Fieras heridas

Fieras heridas

Las fieras son más peligrosas cuando están heridas. Al decir popular, mueren matando. Y eso es lo que está sucediendo con Petro y Cepeda. Saben que están perdidos, que no podrán salirse con la suya y que inexorablemente tendrán que abandonar el poder el próximo 7 de agosto, salvo que cometan el error de consumar el golpe de Estado que pusieron en marcha el 31 de mayo cuando desconocieron el resultado de la primera vuelta. 

La candidatura de Abelardo De La Espriella representa mucho más que un relevo en el ejercicio de poder. El Tigre logró despertar la esperanza en millones de colombianos que anhelan un cambio profundo, una limpieza de la podredumbre causada por el régimen socialcomunista de Petro. Un anhelo de justicia frente a los abusos que se han cometido en este cuatrienio, una demanda masiva de que los patrocinadores políticos del terrorismo y el narcotráfico respondan en tribunales colombianos y/o extranjeros por el daño que han causado. 

Petro jamás imaginó que el abogado outsider pudiera aplastar a su maquinaria corrupta. Creyó que su régimen tendría el poder suficiente para entronizar al estalinista Cepeda sin mayores dificultades. Estaba convencido de que el discurso del odio surtiría un efecto positivo. El error estuvo en que la extrema izquierda no solo despreció a De La Espriella, sino que minusvaloró a millones de ciudadanos que vieron en él a la persona idónea para asumir el mando en estos momentos de gran dificultad. 

El régimen imaginó que, con el magnicidio de Miguel Uribe Turbay, la oposición se amedrantaría, que agacharía la cabeza, que se dejaría invadir por el miedo. Pero el crimen tuvo un efecto contrario. El dolor vino acompañado de una inmensa indignación.
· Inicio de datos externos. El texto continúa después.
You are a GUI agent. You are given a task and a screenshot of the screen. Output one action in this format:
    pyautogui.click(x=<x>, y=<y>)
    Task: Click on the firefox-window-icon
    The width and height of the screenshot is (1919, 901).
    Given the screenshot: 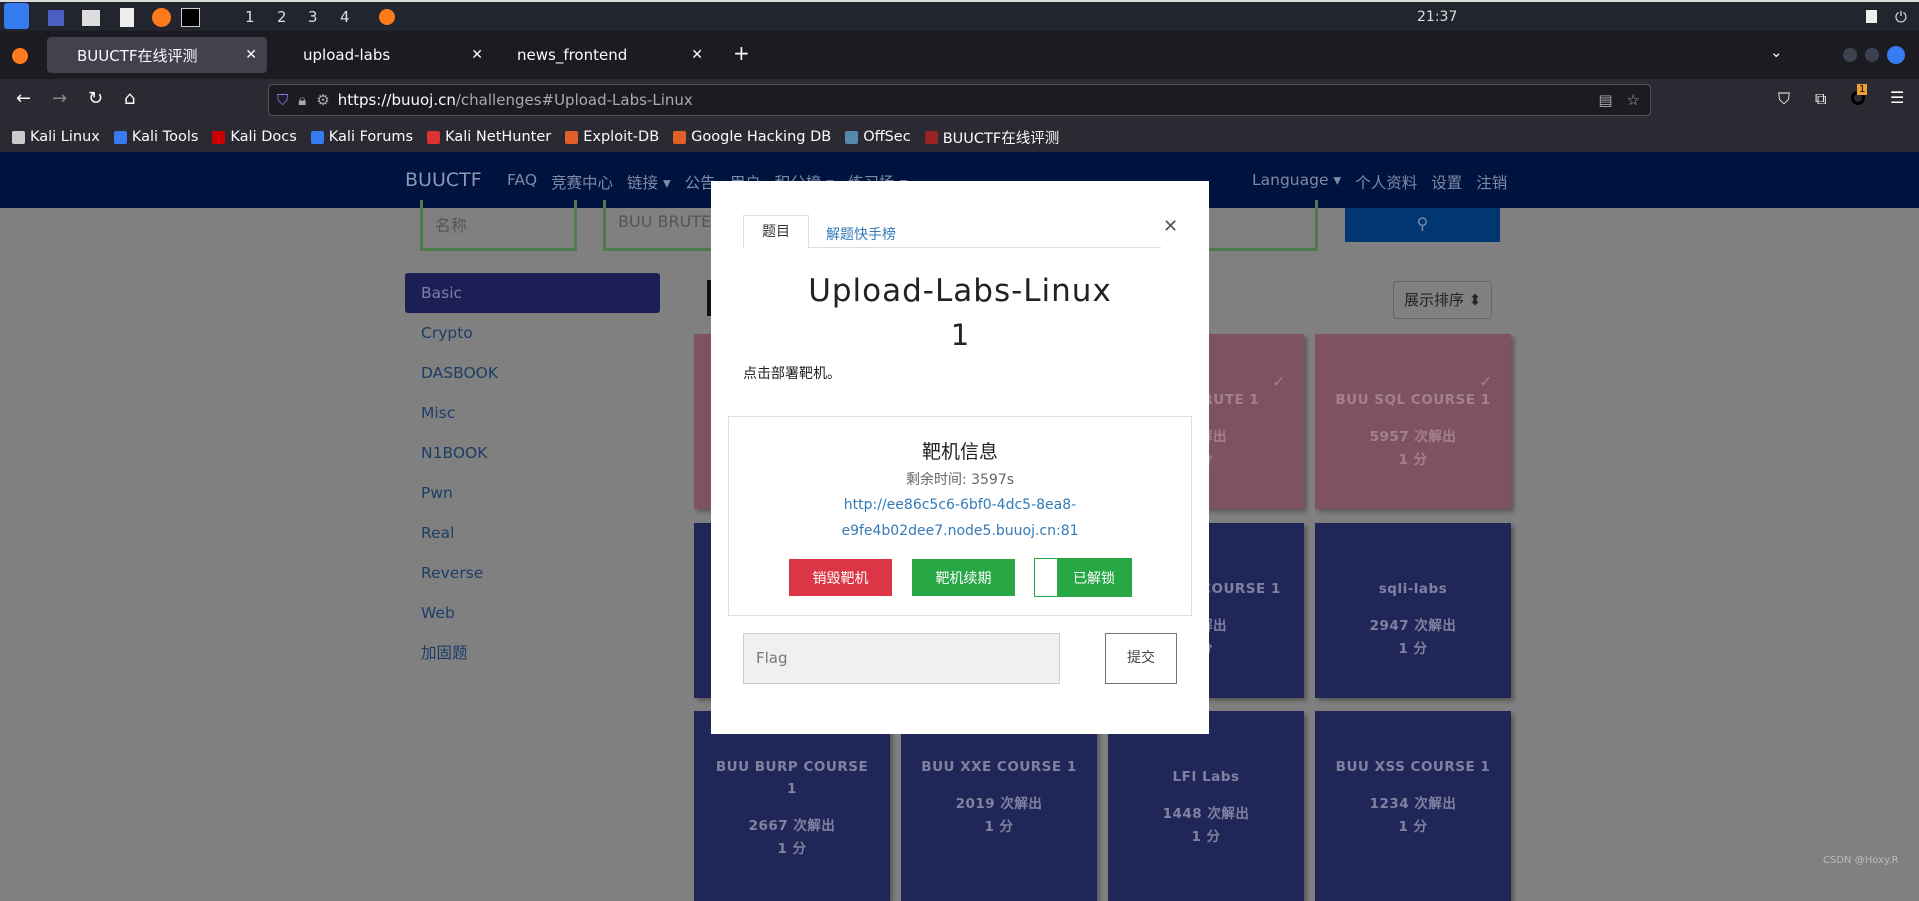 What is the action you would take?
    pyautogui.click(x=387, y=17)
    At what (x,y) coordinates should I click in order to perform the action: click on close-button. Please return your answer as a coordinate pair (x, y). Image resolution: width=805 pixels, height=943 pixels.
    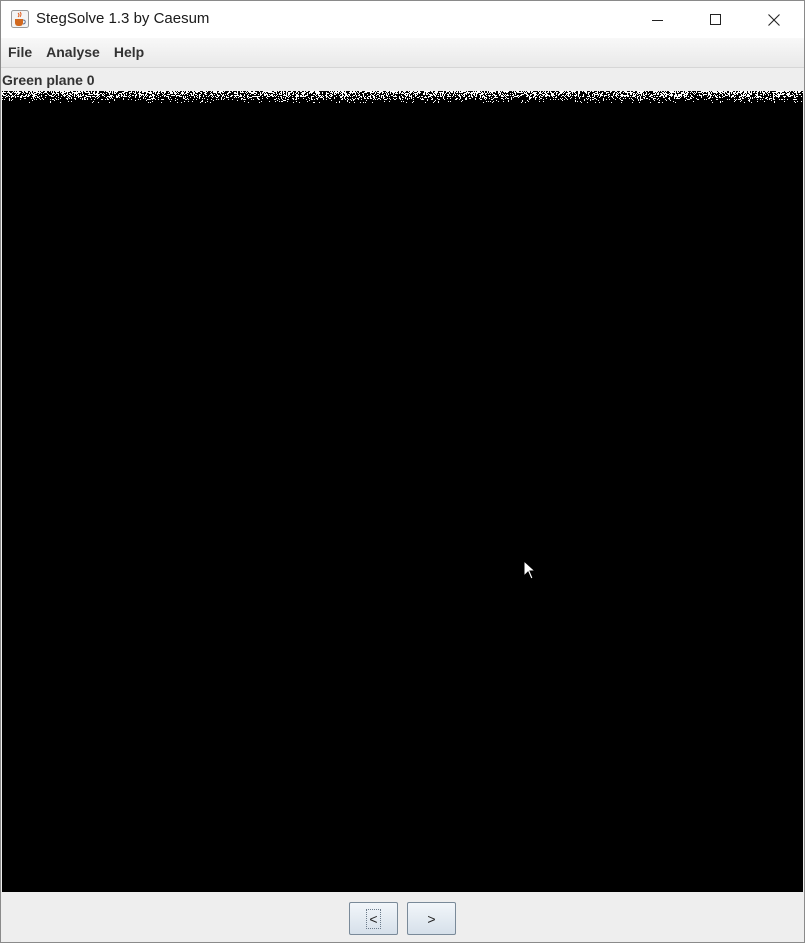
    Looking at the image, I should click on (774, 20). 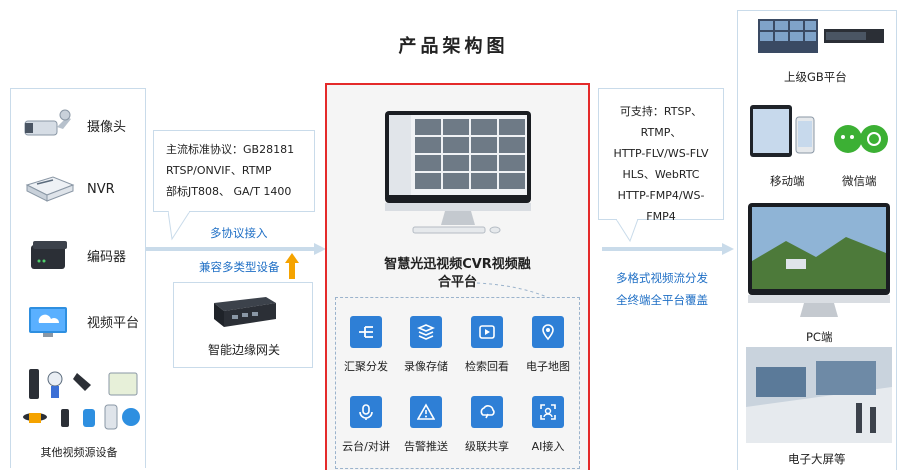 I want to click on source-label: NVR, so click(x=101, y=189).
En pocas palabras, el pueblo se rebeló frente a los «rebeldes». Y, a estas alturas, no hay posibilidad de que Cepeda, el heredero, pueda contener esa suerte de tsunamipopular. 

Van a comprar votos, van a llevar electores a punta de fusil hasta las urnas, van a manipular a empleados y contratistas del Estado, van a escupir amenazas a diestra y siniestra, sin eficacia ninguna. 
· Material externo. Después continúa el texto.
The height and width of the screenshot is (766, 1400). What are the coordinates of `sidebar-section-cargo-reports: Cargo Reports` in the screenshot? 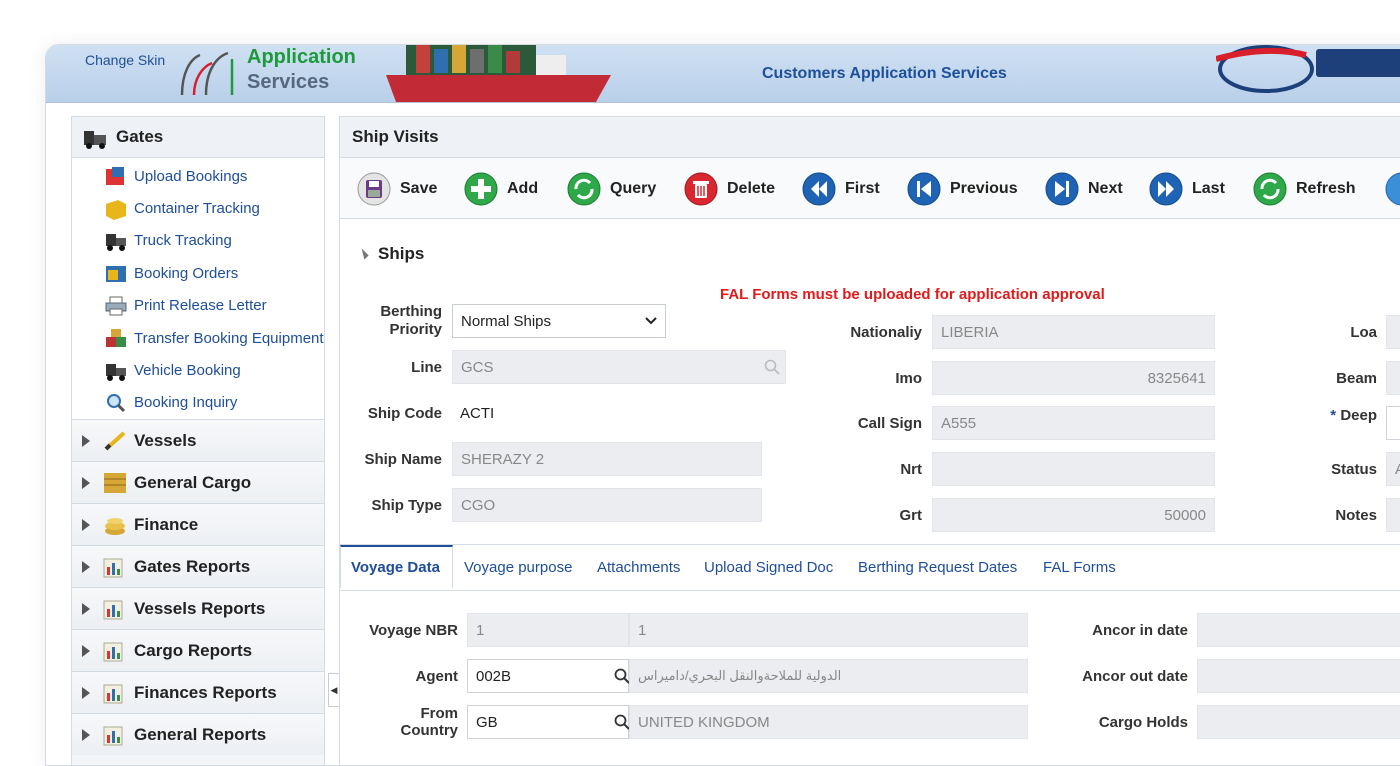 It's located at (198, 650).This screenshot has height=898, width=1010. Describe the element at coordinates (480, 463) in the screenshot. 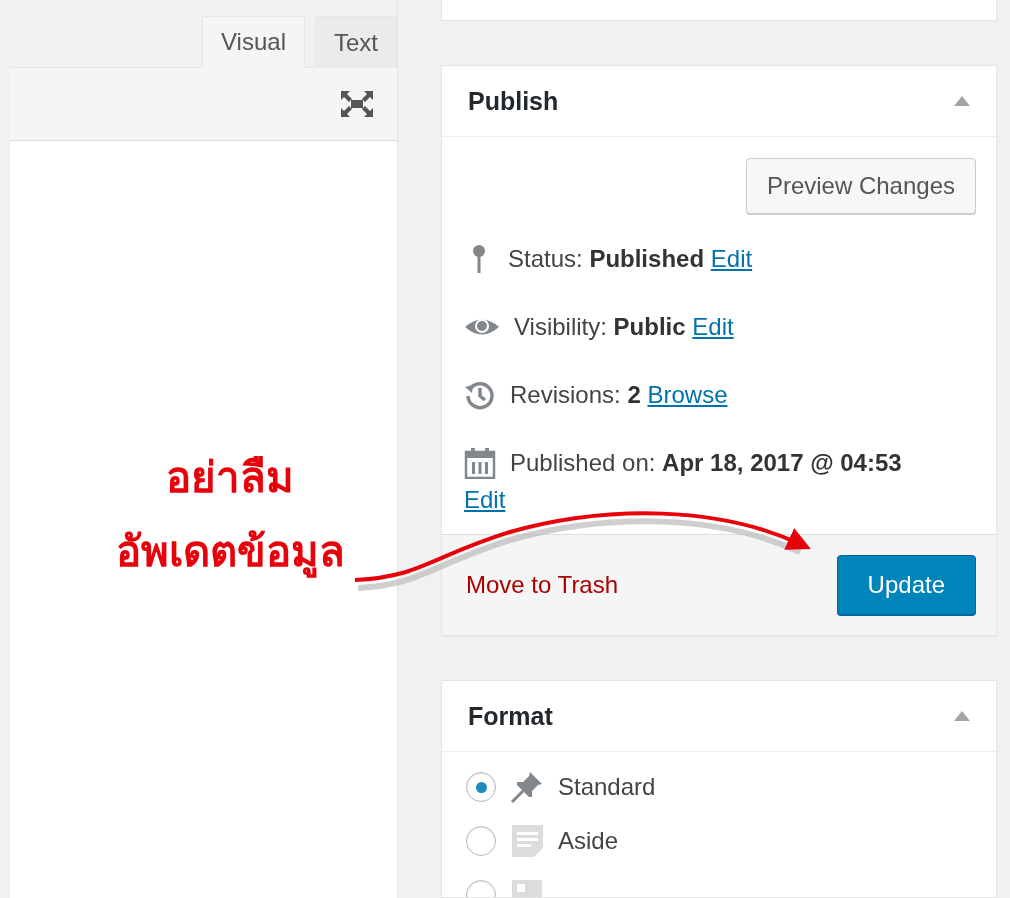

I see `calendar-icon` at that location.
Antes de la primera vuelta, algunos electores de la candidata fallida del expresidente Uribe afirmaban que difícilmente podrían votar por De La Espriella en caso de que él pasara al ballotage. Fueron simples «amenazas». Ningún defensor de las libertades inherentes a la democracia va a ponerse de perfil frente al riesgo de un régimen de corte estalinista en cabeza de Cepeda. Con gusto, disgusto o resignación, quien quiera preservar sus derechos fundamentales actuará en consecuencia.
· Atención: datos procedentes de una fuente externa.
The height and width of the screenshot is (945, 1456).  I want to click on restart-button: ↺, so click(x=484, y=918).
En la semana post primera vuelta, el petrismo se ha notado desesperado. Desconoce el resultado de las elecciones ventilando un fraude improbado, luego anuncia el retiro de la constituyente, esa misma que juró sobre «piedra» nunca convocar. Acto seguido, Petro comparece en Montería como un energúmeno, lanzando amenazas a diestra y siniestra, deslizando la idea de que una derrota del socialcomunismo desembocará en violencia. Remataron la colección de bandazos con Cepeda aceptando tardíamente su derrota. Pero el daño es irreversible. El antecedente ya quedó y es imborrable: no van a deshacerse pacífica y civilizadamente del poder. 

Debe tomarse atenta nota de estos antecedentes, porque la vigilancia democrática no admite descansos. Aflojar antes de tiempo puede resultar más costoso que la propia batalla. No puede olvidarse que Cepeda no es un adversario político convencional, sino un comunista de manual que ve a las instituciones como obstáculos y no como límites.